### Given problem
Reproduce the records below word for word, starting with the first line and going on through the line that contains "at that location.". Leave the pictures out of your answer.

### Records for the task
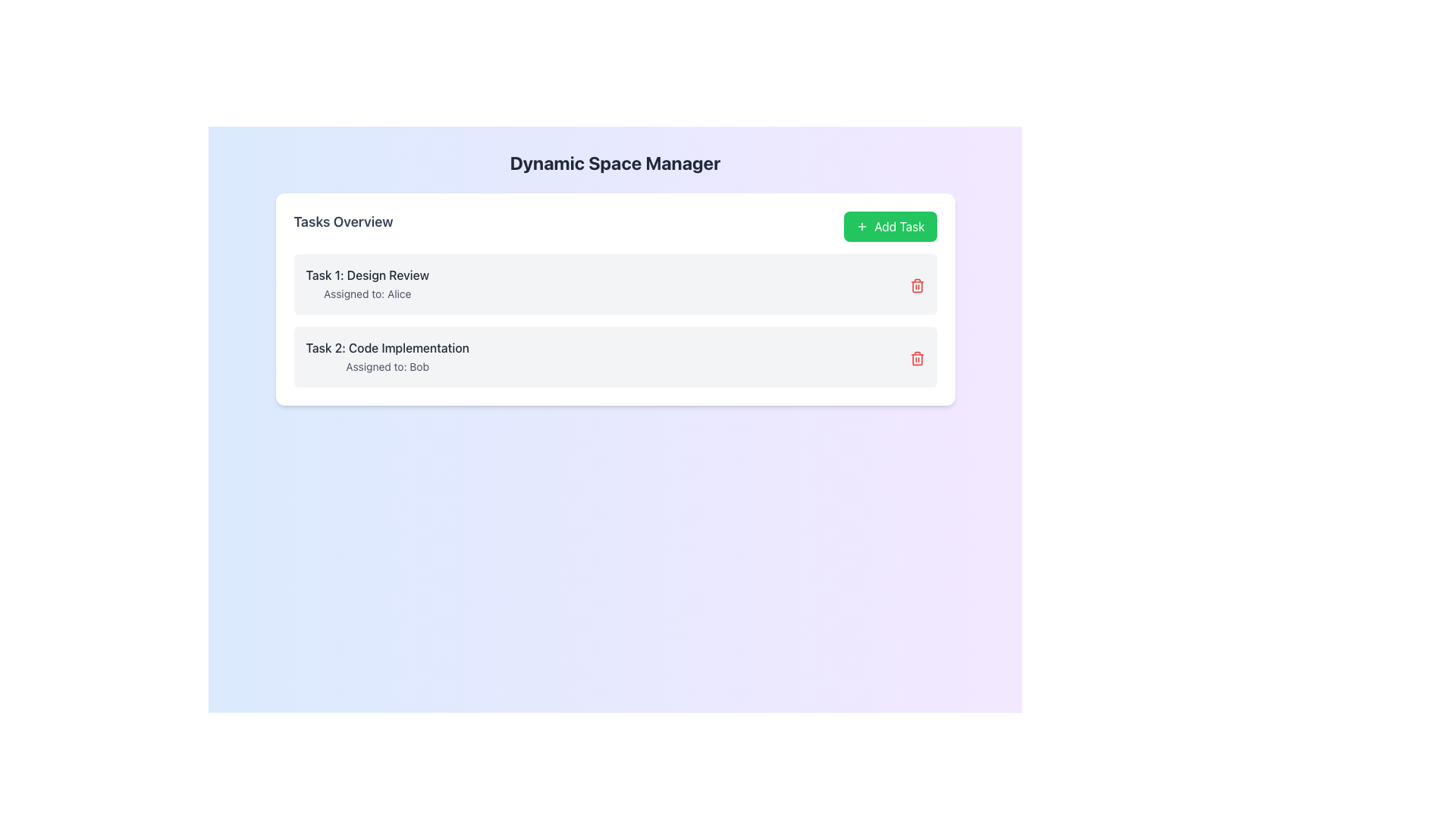  I want to click on title text element indicating the purpose or name of the application, located at the upper section of the interface, so click(615, 163).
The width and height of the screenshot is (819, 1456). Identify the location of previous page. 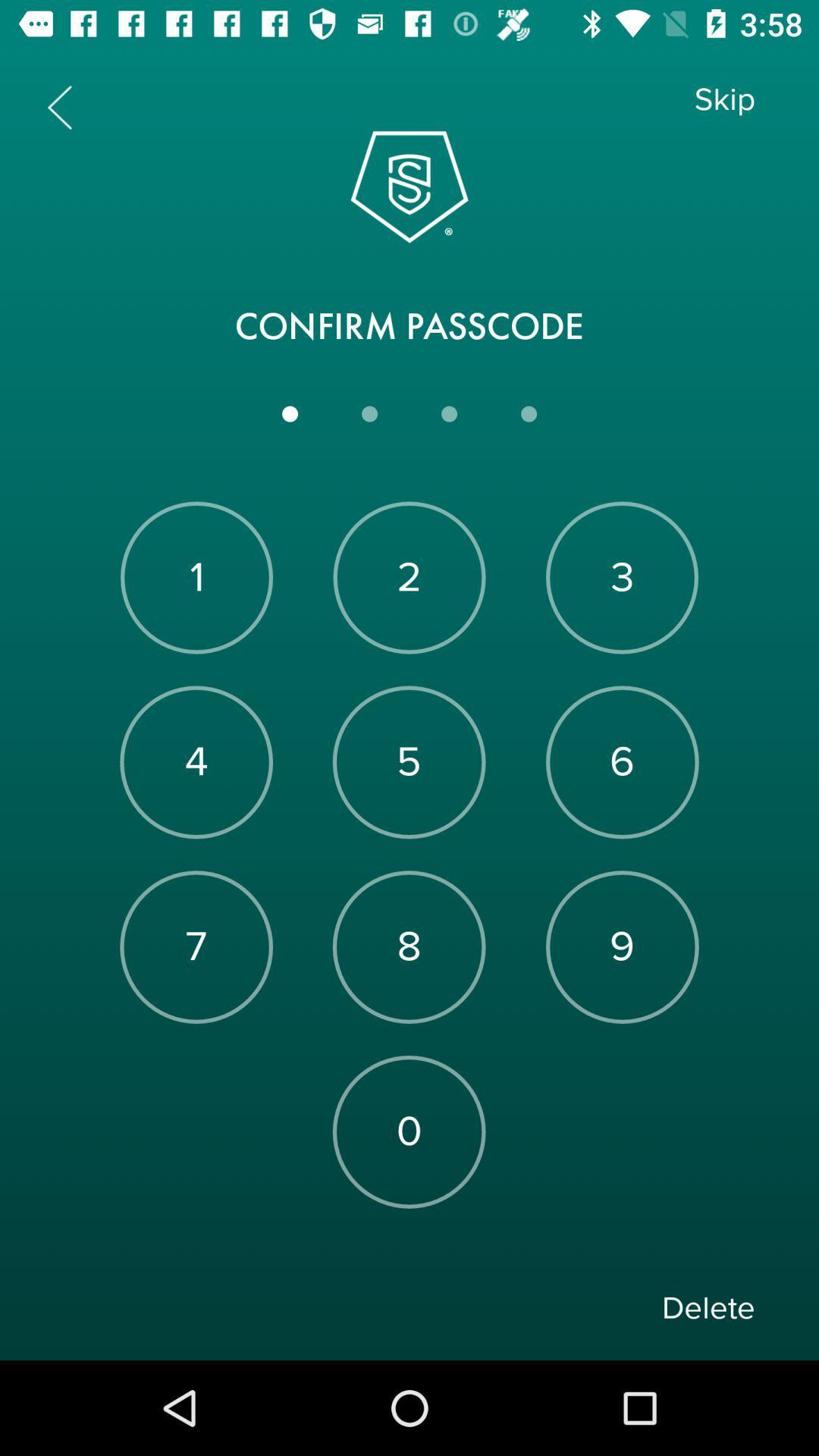
(58, 106).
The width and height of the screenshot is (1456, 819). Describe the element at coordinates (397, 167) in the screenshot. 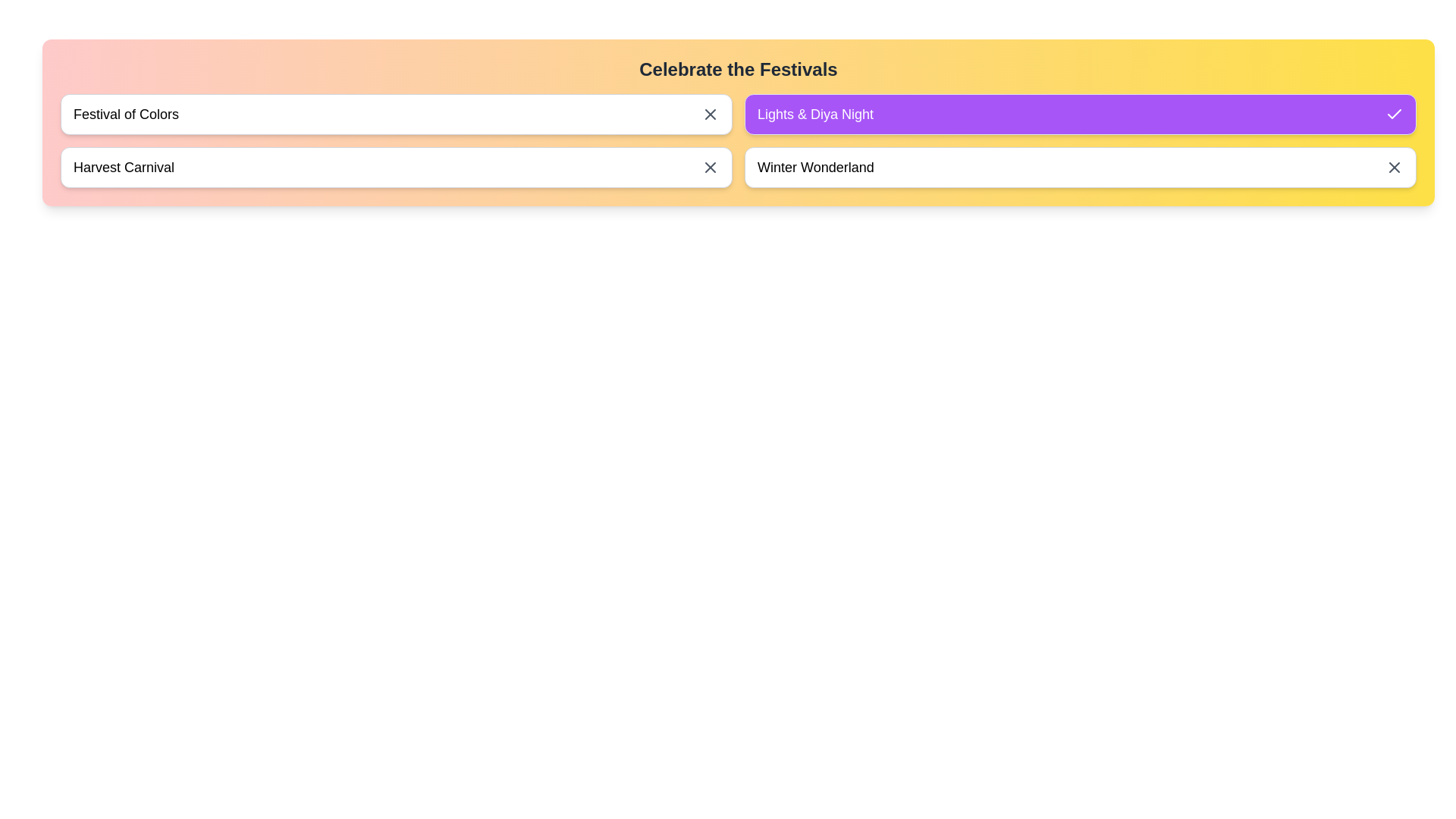

I see `the chip labeled Harvest Carnival` at that location.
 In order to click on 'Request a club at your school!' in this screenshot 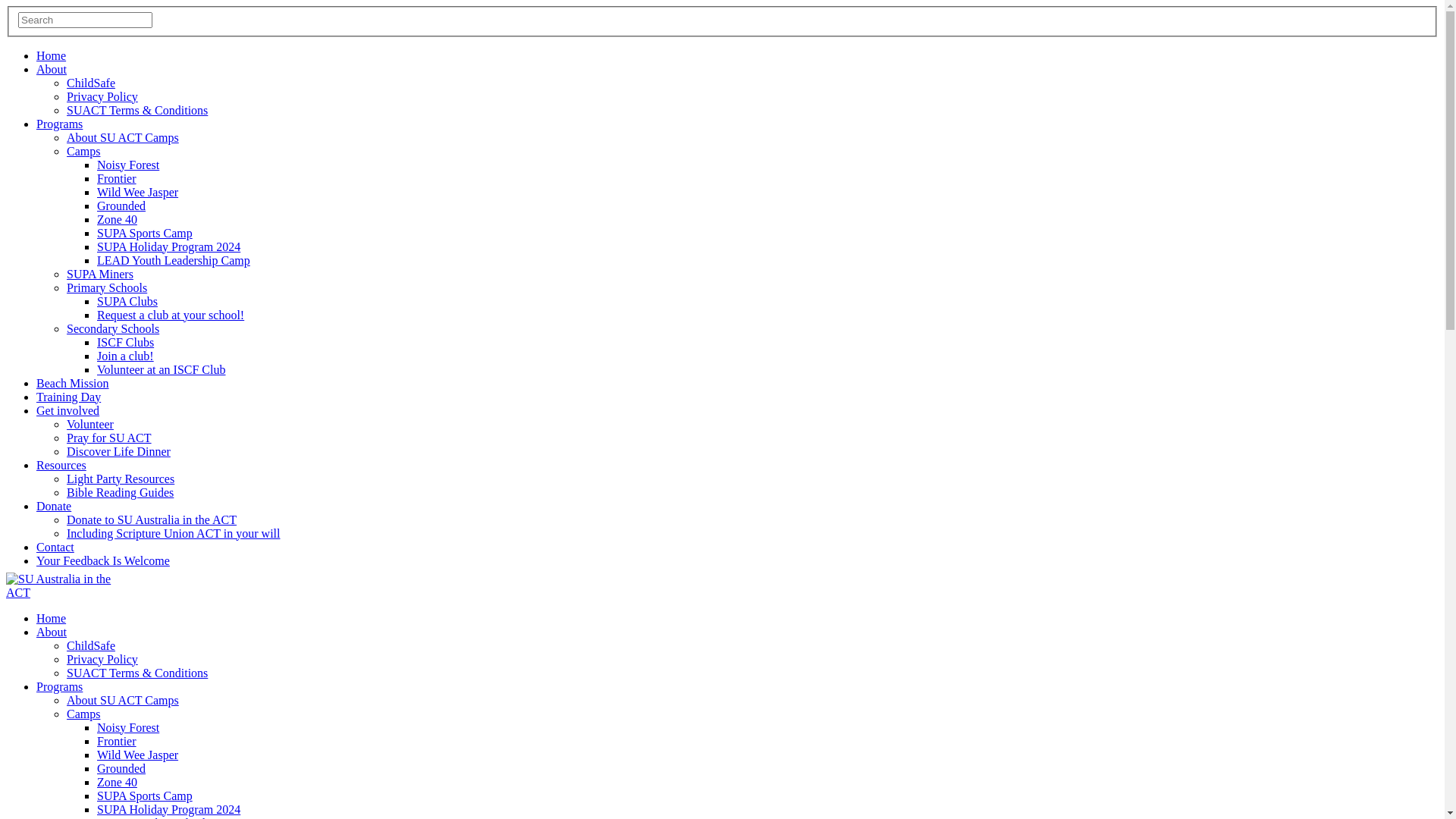, I will do `click(96, 314)`.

### Completed task
  I want to click on title text element indicating the purpose or name of the application, located at the upper section of the interface, so click(615, 163).
The width and height of the screenshot is (819, 1456). Identify the location of previous page. 
(58, 106).
The width and height of the screenshot is (1456, 819). Describe the element at coordinates (397, 167) in the screenshot. 

I see `the chip labeled Harvest Carnival` at that location.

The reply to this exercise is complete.